- Exercise prompt: Convert the lines in the records into a JSON list of strings, with one string for each line and blank lines omitted.

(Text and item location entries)
* Start *

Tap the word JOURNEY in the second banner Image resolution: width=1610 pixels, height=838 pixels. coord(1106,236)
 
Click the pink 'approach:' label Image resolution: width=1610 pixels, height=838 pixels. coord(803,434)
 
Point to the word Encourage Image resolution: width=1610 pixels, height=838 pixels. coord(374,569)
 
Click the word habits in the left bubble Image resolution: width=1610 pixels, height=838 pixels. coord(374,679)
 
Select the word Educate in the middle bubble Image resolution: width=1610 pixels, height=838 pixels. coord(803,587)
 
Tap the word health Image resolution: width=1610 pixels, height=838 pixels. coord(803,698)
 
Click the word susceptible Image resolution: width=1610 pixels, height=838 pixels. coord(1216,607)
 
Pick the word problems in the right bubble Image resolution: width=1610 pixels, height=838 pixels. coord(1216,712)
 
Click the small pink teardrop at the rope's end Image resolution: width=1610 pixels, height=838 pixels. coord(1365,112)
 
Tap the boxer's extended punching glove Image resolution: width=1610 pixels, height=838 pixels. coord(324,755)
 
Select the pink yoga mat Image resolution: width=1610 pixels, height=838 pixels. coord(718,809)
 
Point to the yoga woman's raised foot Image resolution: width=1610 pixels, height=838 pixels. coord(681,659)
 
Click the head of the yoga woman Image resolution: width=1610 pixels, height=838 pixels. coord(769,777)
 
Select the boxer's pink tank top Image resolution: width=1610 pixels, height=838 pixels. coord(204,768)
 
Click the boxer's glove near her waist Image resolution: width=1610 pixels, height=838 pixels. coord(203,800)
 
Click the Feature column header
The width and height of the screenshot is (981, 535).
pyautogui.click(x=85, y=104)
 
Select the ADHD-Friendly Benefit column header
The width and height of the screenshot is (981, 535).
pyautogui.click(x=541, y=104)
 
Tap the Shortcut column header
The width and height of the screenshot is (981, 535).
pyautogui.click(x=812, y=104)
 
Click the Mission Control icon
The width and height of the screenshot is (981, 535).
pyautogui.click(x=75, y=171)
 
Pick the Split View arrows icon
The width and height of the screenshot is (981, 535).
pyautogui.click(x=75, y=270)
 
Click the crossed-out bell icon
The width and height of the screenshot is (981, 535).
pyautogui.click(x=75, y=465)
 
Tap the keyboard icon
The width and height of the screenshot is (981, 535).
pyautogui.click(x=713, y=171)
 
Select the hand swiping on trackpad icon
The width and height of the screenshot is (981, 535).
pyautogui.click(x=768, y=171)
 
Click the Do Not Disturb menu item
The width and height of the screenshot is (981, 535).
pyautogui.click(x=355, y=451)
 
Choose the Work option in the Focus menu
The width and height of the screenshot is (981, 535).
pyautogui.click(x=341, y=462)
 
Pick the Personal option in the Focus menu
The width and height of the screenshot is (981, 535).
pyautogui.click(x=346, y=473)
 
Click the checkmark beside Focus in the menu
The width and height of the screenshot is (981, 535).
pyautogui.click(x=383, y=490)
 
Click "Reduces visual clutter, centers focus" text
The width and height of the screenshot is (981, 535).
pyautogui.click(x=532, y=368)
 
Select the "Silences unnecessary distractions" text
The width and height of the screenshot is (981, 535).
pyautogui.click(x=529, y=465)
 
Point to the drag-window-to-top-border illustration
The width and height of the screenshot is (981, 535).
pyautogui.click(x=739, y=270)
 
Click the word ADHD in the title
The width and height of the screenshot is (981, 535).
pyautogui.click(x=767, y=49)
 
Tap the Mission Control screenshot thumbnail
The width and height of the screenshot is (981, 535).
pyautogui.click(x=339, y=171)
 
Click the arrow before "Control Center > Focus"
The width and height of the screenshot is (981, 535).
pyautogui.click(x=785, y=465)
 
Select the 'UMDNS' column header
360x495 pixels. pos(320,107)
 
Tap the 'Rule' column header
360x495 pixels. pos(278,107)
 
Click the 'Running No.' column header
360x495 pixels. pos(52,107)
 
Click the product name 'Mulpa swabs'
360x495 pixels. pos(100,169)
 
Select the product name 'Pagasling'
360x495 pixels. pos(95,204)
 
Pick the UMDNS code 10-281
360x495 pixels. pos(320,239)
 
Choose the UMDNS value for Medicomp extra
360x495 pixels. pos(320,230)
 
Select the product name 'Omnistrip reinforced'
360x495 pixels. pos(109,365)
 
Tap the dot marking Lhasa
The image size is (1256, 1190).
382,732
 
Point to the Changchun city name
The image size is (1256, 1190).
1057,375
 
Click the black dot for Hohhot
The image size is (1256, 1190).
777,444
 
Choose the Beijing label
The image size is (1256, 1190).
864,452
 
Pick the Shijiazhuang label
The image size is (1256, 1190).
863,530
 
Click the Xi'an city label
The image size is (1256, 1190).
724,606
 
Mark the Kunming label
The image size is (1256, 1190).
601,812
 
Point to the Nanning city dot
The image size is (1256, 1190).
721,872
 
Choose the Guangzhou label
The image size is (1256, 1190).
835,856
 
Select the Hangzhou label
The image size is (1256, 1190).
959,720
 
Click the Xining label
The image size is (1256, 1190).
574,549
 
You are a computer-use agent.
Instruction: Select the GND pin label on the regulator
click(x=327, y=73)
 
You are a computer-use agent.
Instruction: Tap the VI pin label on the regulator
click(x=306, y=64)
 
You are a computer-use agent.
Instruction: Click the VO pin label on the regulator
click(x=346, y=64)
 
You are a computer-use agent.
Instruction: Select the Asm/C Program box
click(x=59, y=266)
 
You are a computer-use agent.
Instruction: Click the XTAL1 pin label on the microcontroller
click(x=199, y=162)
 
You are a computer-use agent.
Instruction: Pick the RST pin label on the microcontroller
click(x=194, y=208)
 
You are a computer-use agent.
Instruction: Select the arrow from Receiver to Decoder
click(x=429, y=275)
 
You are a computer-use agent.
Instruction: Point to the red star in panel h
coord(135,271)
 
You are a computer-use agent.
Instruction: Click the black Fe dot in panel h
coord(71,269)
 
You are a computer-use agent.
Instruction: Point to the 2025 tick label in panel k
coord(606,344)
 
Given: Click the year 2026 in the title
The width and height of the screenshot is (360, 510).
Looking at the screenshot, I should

* End *

- Written response:
[
  "Tap the word JOURNEY in the second banner Image resolution: width=1610 pixels, height=838 pixels. coord(1106,236)",
  "Click the pink 'approach:' label Image resolution: width=1610 pixels, height=838 pixels. coord(803,434)",
  "Point to the word Encourage Image resolution: width=1610 pixels, height=838 pixels. coord(374,569)",
  "Click the word habits in the left bubble Image resolution: width=1610 pixels, height=838 pixels. coord(374,679)",
  "Select the word Educate in the middle bubble Image resolution: width=1610 pixels, height=838 pixels. coord(803,587)",
  "Tap the word health Image resolution: width=1610 pixels, height=838 pixels. coord(803,698)",
  "Click the word susceptible Image resolution: width=1610 pixels, height=838 pixels. coord(1216,607)",
  "Pick the word problems in the right bubble Image resolution: width=1610 pixels, height=838 pixels. coord(1216,712)",
  "Click the small pink teardrop at the rope's end Image resolution: width=1610 pixels, height=838 pixels. coord(1365,112)",
  "Tap the boxer's extended punching glove Image resolution: width=1610 pixels, height=838 pixels. coord(324,755)",
  "Select the pink yoga mat Image resolution: width=1610 pixels, height=838 pixels. coord(718,809)",
  "Point to the yoga woman's raised foot Image resolution: width=1610 pixels, height=838 pixels. coord(681,659)",
  "Click the head of the yoga woman Image resolution: width=1610 pixels, height=838 pixels. coord(769,777)",
  "Select the boxer's pink tank top Image resolution: width=1610 pixels, height=838 pixels. coord(204,768)",
  "Click the boxer's glove near her waist Image resolution: width=1610 pixels, height=838 pixels. coord(203,800)",
  "Click the Feature column header",
  "The width and height of the screenshot is (981, 535).",
  "pyautogui.click(x=85, y=104)",
  "Select the ADHD-Friendly Benefit column header",
  "The width and height of the screenshot is (981, 535).",
  "pyautogui.click(x=541, y=104)",
  "Tap the Shortcut column header",
  "The width and height of the screenshot is (981, 535).",
  "pyautogui.click(x=812, y=104)",
  "Click the Mission Control icon",
  "The width and height of the screenshot is (981, 535).",
  "pyautogui.click(x=75, y=171)",
  "Pick the Split View arrows icon",
  "The width and height of the screenshot is (981, 535).",
  "pyautogui.click(x=75, y=270)",
  "Click the crossed-out bell icon",
  "The width and height of the screenshot is (981, 535).",
  "pyautogui.click(x=75, y=465)",
  "Tap the keyboard icon",
  "The width and height of the screenshot is (981, 535).",
  "pyautogui.click(x=713, y=171)",
  "Select the hand swiping on trackpad icon",
  "The width and height of the screenshot is (981, 535).",
  "pyautogui.click(x=768, y=171)",
  "Click the Do Not Disturb menu item",
  "The width and height of the screenshot is (981, 535).",
  "pyautogui.click(x=355, y=451)",
  "Choose the Work option in the Focus menu",
  "The width and height of the screenshot is (981, 535).",
  "pyautogui.click(x=341, y=462)",
  "Pick the Personal option in the Focus menu",
  "The width and height of the screenshot is (981, 535).",
  "pyautogui.click(x=346, y=473)",
  "Click the checkmark beside Focus in the menu",
  "The width and height of the screenshot is (981, 535).",
  "pyautogui.click(x=383, y=490)",
  "Click \"Reduces visual clutter, centers focus\" text",
  "The width and height of the screenshot is (981, 535).",
  "pyautogui.click(x=532, y=368)",
  "Select the \"Silences unnecessary distractions\" text",
  "The width and height of the screenshot is (981, 535).",
  "pyautogui.click(x=529, y=465)",
  "Point to the drag-window-to-top-border illustration",
  "The width and height of the screenshot is (981, 535).",
  "pyautogui.click(x=739, y=270)",
  "Click the word ADHD in the title",
  "The width and height of the screenshot is (981, 535).",
  "pyautogui.click(x=767, y=49)",
  "Tap the Mission Control screenshot thumbnail",
  "The width and height of the screenshot is (981, 535).",
  "pyautogui.click(x=339, y=171)",
  "Click the arrow before \"Control Center > Focus\"",
  "The width and height of the screenshot is (981, 535).",
  "pyautogui.click(x=785, y=465)",
  "Select the 'UMDNS' column header",
  "360x495 pixels. pos(320,107)",
  "Tap the 'Rule' column header",
  "360x495 pixels. pos(278,107)",
  "Click the 'Running No.' column header",
  "360x495 pixels. pos(52,107)",
  "Click the product name 'Mulpa swabs'",
  "360x495 pixels. pos(100,169)",
  "Select the product name 'Pagasling'",
  "360x495 pixels. pos(95,204)",
  "Pick the UMDNS code 10-281",
  "360x495 pixels. pos(320,239)",
  "Choose the UMDNS value for Medicomp extra",
  "360x495 pixels. pos(320,230)",
  "Select the product name 'Omnistrip reinforced'",
  "360x495 pixels. pos(109,365)",
  "Tap the dot marking Lhasa",
  "The image size is (1256, 1190).",
  "382,732",
  "Point to the Changchun city name",
  "The image size is (1256, 1190).",
  "1057,375",
  "Click the black dot for Hohhot",
  "The image size is (1256, 1190).",
  "777,444",
  "Choose the Beijing label",
  "The image size is (1256, 1190).",
  "864,452",
  "Pick the Shijiazhuang label",
  "The image size is (1256, 1190).",
  "863,530",
  "Click the Xi'an city label",
  "The image size is (1256, 1190).",
  "724,606",
  "Mark the Kunming label",
  "The image size is (1256, 1190).",
  "601,812",
  "Point to the Nanning city dot",
  "The image size is (1256, 1190).",
  "721,872",
  "Choose the Guangzhou label",
  "The image size is (1256, 1190).",
  "835,856",
  "Select the Hangzhou label",
  "The image size is (1256, 1190).",
  "959,720",
  "Click the Xining label",
  "The image size is (1256, 1190).",
  "574,549",
  "You are a computer-use agent.",
  "Instruction: Select the GND pin label on the regulator",
  "click(x=327, y=73)",
  "You are a computer-use agent.",
  "Instruction: Tap the VI pin label on the regulator",
  "click(x=306, y=64)",
  "You are a computer-use agent.",
  "Instruction: Click the VO pin label on the regulator",
  "click(x=346, y=64)",
  "You are a computer-use agent.",
  "Instruction: Select the Asm/C Program box",
  "click(x=59, y=266)",
  "You are a computer-use agent.",
  "Instruction: Click the XTAL1 pin label on the microcontroller",
  "click(x=199, y=162)",
  "You are a computer-use agent.",
  "Instruction: Pick the RST pin label on the microcontroller",
  "click(x=194, y=208)",
  "You are a computer-use agent.",
  "Instruction: Select the arrow from Receiver to Decoder",
  "click(x=429, y=275)",
  "You are a computer-use agent.",
  "Instruction: Point to the red star in panel h",
  "coord(135,271)",
  "You are a computer-use agent.",
  "Instruction: Click the black Fe dot in panel h",
  "coord(71,269)",
  "You are a computer-use agent.",
  "Instruction: Point to the 2025 tick label in panel k",
  "coord(606,344)",
  "Given: Click the year 2026 in the title",
  "The width and height of the screenshot is (360, 510).",
  "Looking at the screenshot, I should"
]